With a sharply worded statement from special trade representative Robert S. Strauss, the United States broke off negotiations yesterday with Japan for a reciprocal agreement on government procurement.
Strauss said Japanese proposals to open up government procurement to competive bidding were "wholly in adequate," and would deprive American businessmen of the kinds of opportunities open to Japanese firms.
To accept the Japanese proposals, part of the arrangements of the multilateral trade negotiations soom to go to Congress, could prejudice the whole treaty, Strauss said.
In a separate conversation, Strauss said: "I won't present a rotten apple that might spoil the whole barrell."

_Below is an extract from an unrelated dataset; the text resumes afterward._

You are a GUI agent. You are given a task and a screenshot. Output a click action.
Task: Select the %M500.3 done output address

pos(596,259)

Strauss issued his sharp reubuff after a long session with Japan's special multilateral-trade negotiator, Nobuhiko Ushiba. Strauss said the government procurement code to be negotiated would remain open, thus presenting an opportunity for a future U.S. Japan agreement, "but not at this time, in the context of the current Japanese position."

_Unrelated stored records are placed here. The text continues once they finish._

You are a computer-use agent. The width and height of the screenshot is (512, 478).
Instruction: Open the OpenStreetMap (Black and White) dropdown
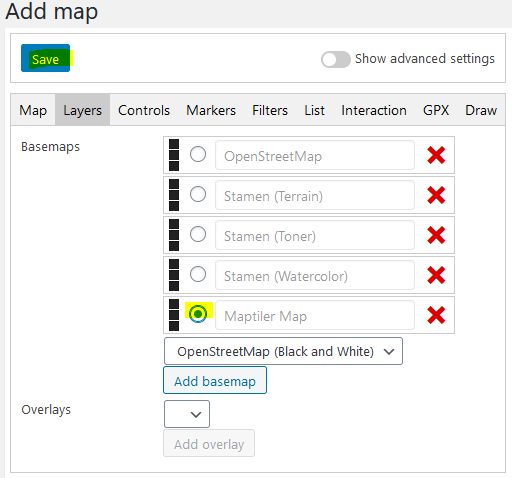[x=283, y=351]
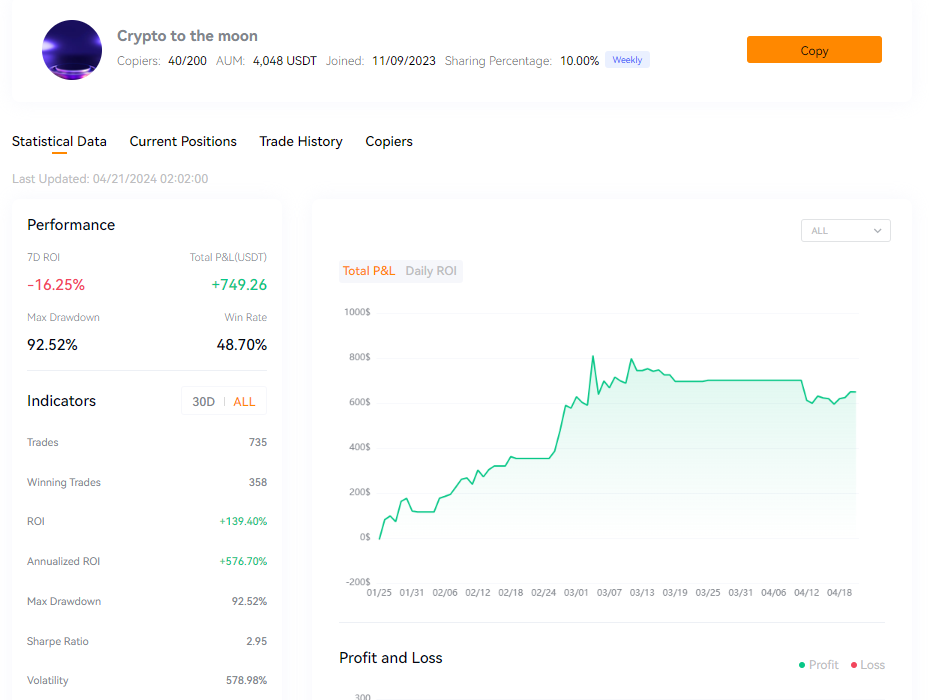The width and height of the screenshot is (929, 700).
Task: Open the Copiers tab link
Action: pyautogui.click(x=389, y=141)
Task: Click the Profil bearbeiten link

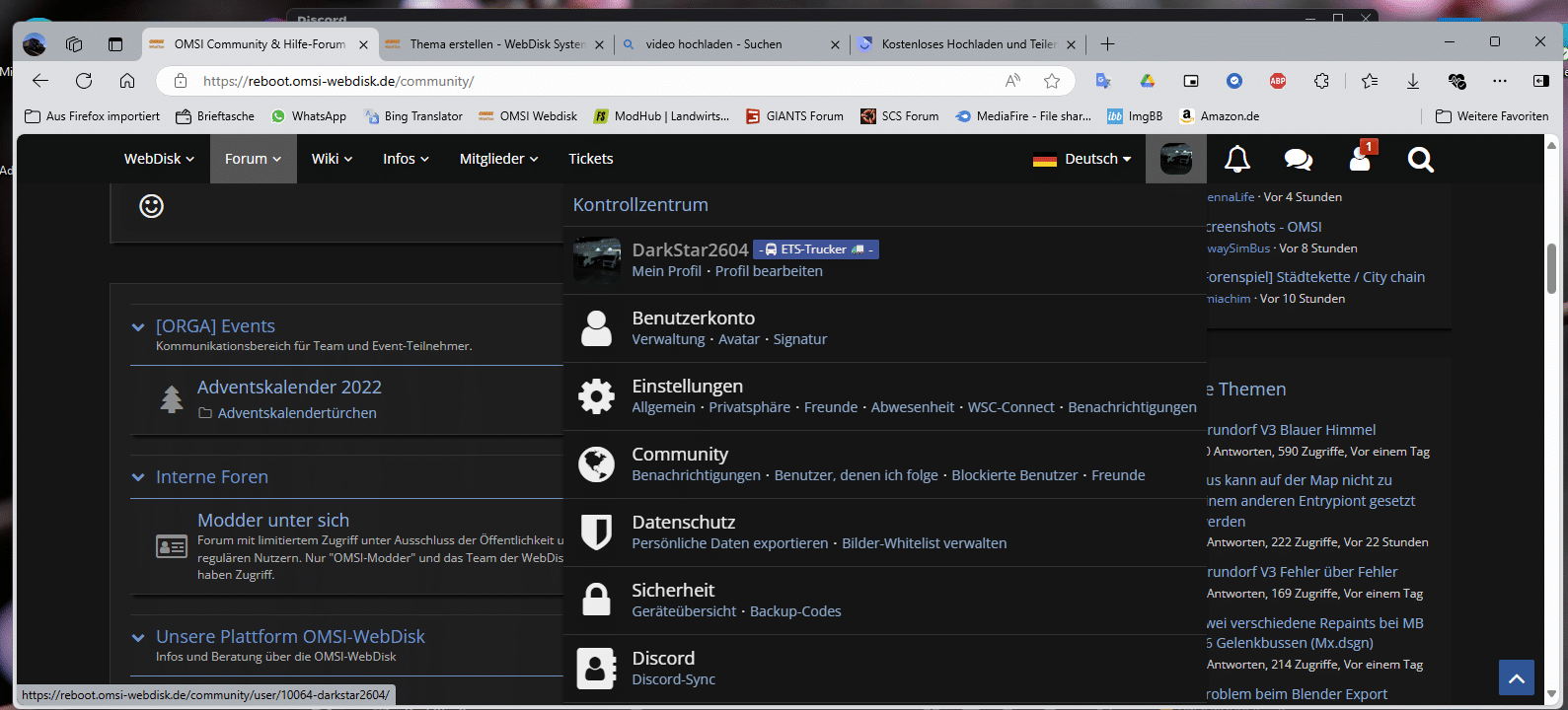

The argument relates especially to procurement for the Nippon Telephone and Telegraph system. Strauss said the Japanese proposals would continue to exclude Amerian firms from bidding on key contracts in the field of telecommunications and electronics.
"They'll let us bid on a lot of stuff including steel telephone poles, but not in the areas where we could really do business," Strauss complained.

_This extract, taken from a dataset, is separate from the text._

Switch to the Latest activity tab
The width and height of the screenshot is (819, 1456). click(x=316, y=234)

However, in a telephone interview, Ushiba said "the door is not closed." He said he would return to Tokyo for further discussions, expressing hope there would be some further compromise before the procurement code goes into effect in January 1981.
Ushiba said he had come here with "a substantial offer" that would open up at least $5 billion in government procurement to competitive bidding. But he conceded that Strauss had complained about the quality rather than the quantity of the offer, including the limits on N T & T procurement.